▶ [Directive]
Turn the lines from the line with "Given: Click the Start" to the line with "point(595,346)" into a numbered list, leaving out blank lines.

▶ [Entries shown]
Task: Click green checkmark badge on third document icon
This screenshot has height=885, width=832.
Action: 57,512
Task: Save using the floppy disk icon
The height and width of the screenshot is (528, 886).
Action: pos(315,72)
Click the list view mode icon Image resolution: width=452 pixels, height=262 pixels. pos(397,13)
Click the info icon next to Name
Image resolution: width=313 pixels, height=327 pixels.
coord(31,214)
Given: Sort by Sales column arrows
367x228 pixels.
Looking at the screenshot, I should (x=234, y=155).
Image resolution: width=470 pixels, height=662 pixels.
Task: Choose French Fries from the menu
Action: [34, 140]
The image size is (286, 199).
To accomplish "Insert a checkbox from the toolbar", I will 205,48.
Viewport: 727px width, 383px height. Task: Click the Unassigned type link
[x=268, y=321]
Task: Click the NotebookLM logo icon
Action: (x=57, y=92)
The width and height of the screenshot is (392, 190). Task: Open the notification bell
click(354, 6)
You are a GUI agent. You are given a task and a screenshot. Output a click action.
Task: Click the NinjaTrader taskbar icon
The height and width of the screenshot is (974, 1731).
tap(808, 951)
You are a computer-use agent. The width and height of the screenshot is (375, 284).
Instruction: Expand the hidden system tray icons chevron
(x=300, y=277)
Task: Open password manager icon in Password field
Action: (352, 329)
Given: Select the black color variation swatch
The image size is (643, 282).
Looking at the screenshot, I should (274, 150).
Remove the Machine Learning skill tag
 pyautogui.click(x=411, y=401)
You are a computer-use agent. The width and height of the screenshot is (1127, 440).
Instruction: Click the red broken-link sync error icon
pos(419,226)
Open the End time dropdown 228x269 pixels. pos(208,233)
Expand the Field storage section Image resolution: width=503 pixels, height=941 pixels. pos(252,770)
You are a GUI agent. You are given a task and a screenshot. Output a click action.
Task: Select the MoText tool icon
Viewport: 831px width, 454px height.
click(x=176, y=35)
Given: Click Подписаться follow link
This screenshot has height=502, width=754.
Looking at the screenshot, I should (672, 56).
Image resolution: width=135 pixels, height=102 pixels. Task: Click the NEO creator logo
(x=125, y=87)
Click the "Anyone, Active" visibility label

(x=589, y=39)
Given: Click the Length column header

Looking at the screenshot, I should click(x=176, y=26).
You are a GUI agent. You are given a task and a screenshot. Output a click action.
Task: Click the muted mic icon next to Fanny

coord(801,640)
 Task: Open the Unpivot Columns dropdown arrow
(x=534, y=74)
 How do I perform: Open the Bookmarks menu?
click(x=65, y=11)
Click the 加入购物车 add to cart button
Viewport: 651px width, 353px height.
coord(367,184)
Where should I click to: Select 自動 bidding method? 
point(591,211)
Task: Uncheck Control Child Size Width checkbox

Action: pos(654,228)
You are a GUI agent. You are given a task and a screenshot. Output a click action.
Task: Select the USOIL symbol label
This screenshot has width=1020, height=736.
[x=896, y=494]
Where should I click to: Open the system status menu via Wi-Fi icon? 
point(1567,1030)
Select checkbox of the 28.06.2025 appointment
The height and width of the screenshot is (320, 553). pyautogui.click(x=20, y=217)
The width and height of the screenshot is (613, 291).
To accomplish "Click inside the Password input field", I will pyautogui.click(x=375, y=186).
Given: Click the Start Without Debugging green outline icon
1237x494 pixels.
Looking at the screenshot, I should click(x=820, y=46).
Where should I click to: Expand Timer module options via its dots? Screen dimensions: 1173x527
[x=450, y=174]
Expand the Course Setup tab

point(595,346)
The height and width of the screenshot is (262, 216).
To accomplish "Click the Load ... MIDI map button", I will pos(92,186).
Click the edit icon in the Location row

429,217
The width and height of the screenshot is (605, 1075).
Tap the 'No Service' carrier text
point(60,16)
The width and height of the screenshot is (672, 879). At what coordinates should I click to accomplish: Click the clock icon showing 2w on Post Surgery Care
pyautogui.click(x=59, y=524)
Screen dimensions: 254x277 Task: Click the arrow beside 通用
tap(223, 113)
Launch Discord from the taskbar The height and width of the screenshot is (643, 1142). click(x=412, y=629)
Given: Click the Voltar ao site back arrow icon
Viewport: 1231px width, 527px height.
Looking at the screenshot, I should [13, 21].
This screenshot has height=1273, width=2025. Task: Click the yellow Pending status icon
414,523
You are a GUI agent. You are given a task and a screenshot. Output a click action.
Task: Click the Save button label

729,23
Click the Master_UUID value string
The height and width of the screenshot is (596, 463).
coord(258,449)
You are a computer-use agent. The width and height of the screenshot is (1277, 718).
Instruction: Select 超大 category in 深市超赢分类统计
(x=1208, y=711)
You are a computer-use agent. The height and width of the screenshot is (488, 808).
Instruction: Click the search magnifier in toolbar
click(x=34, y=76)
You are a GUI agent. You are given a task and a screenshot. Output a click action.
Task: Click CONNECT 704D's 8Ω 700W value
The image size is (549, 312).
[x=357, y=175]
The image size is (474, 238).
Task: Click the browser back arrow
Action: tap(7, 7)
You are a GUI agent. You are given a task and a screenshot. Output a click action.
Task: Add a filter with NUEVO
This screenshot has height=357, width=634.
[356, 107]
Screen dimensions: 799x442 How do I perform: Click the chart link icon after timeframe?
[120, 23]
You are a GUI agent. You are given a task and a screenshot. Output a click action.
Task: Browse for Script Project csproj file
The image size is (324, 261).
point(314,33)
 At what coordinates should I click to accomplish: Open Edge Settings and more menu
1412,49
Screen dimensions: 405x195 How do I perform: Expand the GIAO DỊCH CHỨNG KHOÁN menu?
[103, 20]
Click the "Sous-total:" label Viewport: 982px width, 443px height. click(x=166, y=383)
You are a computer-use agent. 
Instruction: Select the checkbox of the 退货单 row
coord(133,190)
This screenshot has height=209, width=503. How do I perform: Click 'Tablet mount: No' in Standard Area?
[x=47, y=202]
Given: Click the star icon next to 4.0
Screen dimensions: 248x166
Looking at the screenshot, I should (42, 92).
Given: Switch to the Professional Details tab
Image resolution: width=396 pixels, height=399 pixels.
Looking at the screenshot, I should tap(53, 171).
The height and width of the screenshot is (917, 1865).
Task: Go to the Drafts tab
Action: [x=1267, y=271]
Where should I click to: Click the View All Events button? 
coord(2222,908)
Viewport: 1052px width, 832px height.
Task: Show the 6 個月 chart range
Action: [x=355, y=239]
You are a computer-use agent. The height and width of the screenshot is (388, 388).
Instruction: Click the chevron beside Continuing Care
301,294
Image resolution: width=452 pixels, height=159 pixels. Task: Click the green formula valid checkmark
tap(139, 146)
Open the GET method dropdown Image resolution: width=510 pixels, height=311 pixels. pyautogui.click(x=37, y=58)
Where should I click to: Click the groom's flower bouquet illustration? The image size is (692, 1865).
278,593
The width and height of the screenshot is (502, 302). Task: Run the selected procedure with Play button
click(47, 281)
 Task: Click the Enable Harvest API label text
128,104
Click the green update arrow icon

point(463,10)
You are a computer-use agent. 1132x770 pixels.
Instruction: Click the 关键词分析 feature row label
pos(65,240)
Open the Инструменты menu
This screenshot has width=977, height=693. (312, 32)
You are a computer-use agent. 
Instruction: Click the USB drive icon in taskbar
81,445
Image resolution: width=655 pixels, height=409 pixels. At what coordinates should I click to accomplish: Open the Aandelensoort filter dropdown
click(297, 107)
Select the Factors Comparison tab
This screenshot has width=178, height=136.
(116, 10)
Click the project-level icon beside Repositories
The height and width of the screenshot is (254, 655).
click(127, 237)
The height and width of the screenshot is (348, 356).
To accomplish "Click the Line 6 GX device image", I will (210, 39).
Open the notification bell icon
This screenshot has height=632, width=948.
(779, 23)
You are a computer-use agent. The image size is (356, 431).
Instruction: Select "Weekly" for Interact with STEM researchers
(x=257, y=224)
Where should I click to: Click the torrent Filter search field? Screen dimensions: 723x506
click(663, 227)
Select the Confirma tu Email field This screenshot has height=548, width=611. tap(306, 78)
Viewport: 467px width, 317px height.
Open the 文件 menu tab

▶ [Output of the task]
1. Given: Click the Start Without Debugging green outline icon
2. 1237x494 pixels.
3. Looking at the screenshot, I should click(x=820, y=46).
4. Where should I click to: Expand Timer module options via its dots? Screen dimensions: 1173x527
5. [x=450, y=174]
6. Expand the Course Setup tab
7. point(595,346)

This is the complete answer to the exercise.